[Item-finding material]
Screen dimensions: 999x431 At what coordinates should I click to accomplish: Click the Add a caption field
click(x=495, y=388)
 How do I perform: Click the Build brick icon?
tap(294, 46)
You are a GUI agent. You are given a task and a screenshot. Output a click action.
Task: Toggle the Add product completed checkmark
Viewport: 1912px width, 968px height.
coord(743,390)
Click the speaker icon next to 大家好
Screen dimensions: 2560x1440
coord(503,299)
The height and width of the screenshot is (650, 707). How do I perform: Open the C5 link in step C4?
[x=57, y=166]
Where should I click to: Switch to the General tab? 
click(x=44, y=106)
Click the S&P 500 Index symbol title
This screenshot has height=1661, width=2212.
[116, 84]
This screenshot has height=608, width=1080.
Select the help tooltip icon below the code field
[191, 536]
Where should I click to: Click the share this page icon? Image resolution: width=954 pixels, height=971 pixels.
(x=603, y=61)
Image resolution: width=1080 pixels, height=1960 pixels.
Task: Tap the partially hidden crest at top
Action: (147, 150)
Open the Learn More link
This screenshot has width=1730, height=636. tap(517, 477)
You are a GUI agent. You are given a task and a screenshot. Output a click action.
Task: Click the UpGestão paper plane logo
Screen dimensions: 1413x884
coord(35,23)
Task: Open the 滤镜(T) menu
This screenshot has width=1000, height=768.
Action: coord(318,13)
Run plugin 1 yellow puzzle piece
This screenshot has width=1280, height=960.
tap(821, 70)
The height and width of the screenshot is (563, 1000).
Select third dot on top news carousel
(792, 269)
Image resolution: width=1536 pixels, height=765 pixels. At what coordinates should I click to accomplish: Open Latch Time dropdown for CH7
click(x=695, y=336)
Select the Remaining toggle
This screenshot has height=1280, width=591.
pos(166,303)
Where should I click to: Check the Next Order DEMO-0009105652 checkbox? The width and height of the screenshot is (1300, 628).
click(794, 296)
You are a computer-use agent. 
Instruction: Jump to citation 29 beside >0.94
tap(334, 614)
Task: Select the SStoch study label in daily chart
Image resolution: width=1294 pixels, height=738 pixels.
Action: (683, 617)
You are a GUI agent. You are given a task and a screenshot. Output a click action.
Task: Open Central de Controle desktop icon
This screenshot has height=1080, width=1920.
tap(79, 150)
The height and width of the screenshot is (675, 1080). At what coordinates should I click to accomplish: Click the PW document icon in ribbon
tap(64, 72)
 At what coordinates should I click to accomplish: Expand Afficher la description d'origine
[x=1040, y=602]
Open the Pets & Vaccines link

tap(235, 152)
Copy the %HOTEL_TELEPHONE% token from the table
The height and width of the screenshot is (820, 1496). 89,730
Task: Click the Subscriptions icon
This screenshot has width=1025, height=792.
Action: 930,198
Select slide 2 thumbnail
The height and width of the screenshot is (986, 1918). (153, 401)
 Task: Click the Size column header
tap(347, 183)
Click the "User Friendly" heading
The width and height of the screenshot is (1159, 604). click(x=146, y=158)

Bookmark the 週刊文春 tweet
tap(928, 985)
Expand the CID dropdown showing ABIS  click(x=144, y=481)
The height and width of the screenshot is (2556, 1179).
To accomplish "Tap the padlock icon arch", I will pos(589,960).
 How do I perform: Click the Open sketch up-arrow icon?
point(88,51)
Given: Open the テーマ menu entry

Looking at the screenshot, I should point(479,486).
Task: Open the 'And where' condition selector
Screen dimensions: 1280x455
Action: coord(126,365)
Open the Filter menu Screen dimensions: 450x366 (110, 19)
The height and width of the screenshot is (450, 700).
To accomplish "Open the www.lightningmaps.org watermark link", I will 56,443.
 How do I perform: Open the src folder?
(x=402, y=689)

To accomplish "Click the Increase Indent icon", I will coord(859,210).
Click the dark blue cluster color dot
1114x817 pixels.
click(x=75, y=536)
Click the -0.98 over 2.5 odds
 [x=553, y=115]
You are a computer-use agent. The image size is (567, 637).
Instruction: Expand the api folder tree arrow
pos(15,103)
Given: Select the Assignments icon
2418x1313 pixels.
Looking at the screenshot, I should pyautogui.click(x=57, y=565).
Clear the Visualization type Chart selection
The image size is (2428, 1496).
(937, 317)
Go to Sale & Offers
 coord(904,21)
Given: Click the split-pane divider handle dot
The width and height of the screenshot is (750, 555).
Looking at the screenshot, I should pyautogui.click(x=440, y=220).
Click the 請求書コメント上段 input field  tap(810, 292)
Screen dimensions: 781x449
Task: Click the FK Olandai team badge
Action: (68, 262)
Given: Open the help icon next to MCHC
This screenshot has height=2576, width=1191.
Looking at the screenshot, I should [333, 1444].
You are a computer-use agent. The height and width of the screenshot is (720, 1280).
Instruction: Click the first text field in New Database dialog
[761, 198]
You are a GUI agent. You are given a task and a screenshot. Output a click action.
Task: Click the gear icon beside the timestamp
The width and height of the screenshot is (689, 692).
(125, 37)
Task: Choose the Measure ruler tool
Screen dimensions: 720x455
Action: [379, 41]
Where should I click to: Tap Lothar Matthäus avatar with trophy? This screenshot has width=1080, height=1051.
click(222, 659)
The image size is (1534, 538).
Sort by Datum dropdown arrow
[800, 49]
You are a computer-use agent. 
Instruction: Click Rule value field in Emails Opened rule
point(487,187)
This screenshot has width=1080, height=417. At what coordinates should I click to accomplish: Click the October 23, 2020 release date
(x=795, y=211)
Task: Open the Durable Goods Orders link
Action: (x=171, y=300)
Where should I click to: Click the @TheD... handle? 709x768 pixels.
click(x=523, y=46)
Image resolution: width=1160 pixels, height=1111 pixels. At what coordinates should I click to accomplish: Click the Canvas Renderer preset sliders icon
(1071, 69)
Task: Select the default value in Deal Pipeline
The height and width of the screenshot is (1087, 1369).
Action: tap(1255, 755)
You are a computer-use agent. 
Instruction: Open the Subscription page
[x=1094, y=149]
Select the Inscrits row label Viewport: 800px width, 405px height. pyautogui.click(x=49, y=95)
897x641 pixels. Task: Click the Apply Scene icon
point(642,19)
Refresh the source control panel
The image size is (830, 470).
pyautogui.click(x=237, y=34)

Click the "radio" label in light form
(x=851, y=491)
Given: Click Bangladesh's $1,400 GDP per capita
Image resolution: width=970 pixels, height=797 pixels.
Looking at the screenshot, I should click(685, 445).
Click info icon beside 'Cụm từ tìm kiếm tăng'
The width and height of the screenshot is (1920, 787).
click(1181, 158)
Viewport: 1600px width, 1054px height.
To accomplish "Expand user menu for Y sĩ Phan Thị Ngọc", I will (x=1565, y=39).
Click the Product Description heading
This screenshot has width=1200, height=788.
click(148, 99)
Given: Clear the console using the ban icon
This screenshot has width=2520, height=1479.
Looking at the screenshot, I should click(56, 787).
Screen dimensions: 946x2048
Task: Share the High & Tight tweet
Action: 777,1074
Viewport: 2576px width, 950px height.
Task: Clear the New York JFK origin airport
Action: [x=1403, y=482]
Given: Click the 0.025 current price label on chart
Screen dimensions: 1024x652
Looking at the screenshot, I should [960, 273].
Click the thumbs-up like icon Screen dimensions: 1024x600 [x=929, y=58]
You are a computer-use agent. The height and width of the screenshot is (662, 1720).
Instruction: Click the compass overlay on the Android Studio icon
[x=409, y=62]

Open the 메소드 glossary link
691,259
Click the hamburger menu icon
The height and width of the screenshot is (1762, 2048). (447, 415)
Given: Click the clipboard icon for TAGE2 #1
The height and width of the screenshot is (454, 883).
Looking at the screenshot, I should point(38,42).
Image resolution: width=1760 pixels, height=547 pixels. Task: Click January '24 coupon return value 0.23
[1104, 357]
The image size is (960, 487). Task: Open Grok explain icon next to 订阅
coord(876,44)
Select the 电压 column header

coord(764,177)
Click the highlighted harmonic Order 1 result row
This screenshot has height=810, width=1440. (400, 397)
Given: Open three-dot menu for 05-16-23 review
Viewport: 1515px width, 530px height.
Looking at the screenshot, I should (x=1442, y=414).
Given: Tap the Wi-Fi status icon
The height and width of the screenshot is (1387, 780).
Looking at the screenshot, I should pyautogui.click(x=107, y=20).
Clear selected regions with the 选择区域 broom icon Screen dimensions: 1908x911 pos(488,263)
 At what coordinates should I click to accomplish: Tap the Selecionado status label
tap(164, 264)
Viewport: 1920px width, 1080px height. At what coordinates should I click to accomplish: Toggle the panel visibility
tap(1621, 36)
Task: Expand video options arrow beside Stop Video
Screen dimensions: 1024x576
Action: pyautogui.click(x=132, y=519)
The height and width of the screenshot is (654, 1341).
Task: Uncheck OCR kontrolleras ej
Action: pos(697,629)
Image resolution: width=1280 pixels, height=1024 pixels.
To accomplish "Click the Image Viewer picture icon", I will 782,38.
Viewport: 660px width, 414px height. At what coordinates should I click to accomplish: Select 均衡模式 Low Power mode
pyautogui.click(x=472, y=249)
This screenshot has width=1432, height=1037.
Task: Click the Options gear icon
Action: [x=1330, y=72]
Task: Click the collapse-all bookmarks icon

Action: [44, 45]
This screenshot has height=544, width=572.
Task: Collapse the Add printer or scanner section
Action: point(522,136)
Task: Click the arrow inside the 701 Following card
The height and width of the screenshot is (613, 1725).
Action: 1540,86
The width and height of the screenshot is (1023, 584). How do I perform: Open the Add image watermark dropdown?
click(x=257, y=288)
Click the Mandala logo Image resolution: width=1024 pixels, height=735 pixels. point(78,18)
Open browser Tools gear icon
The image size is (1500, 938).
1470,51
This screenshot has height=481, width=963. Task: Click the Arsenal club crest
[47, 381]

◆ EXERCISE INSTRUCTIONS: Retype the lines of the material above exactly, beginning with the line that contains "Task: Select the SStoch" and continuing through the line that contains "The height and width of the screenshot is (986, 1918).".

◆ SOLUTION TO THIS TASK:
Task: Select the SStoch study label in daily chart
Image resolution: width=1294 pixels, height=738 pixels.
Action: (683, 617)
You are a GUI agent. You are given a task and a screenshot. Output a click action.
Task: Open Central de Controle desktop icon
This screenshot has height=1080, width=1920.
tap(79, 150)
The height and width of the screenshot is (675, 1080). At what coordinates should I click to accomplish: Click the PW document icon in ribbon
tap(64, 72)
 At what coordinates should I click to accomplish: Expand Afficher la description d'origine
[x=1040, y=602]
Open the Pets & Vaccines link

tap(235, 152)
Copy the %HOTEL_TELEPHONE% token from the table
The height and width of the screenshot is (820, 1496). 89,730
Task: Click the Subscriptions icon
This screenshot has width=1025, height=792.
Action: 930,198
Select slide 2 thumbnail
The height and width of the screenshot is (986, 1918). (153, 401)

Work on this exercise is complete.